## YOUR OBJECTIVE
Can you turn every line of the rows below into a JSON list of strings, one string per line, skipping blank lines?

## MATERIAL TO PROCESS
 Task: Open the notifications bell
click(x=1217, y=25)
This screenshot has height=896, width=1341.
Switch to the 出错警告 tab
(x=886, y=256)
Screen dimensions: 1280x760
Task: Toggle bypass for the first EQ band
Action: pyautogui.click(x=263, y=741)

## ANSWER IN FULL
[
  " Task: Open the notifications bell",
  "click(x=1217, y=25)",
  "This screenshot has height=896, width=1341.",
  "Switch to the 出错警告 tab",
  "(x=886, y=256)",
  "Screen dimensions: 1280x760",
  "Task: Toggle bypass for the first EQ band",
  "Action: pyautogui.click(x=263, y=741)"
]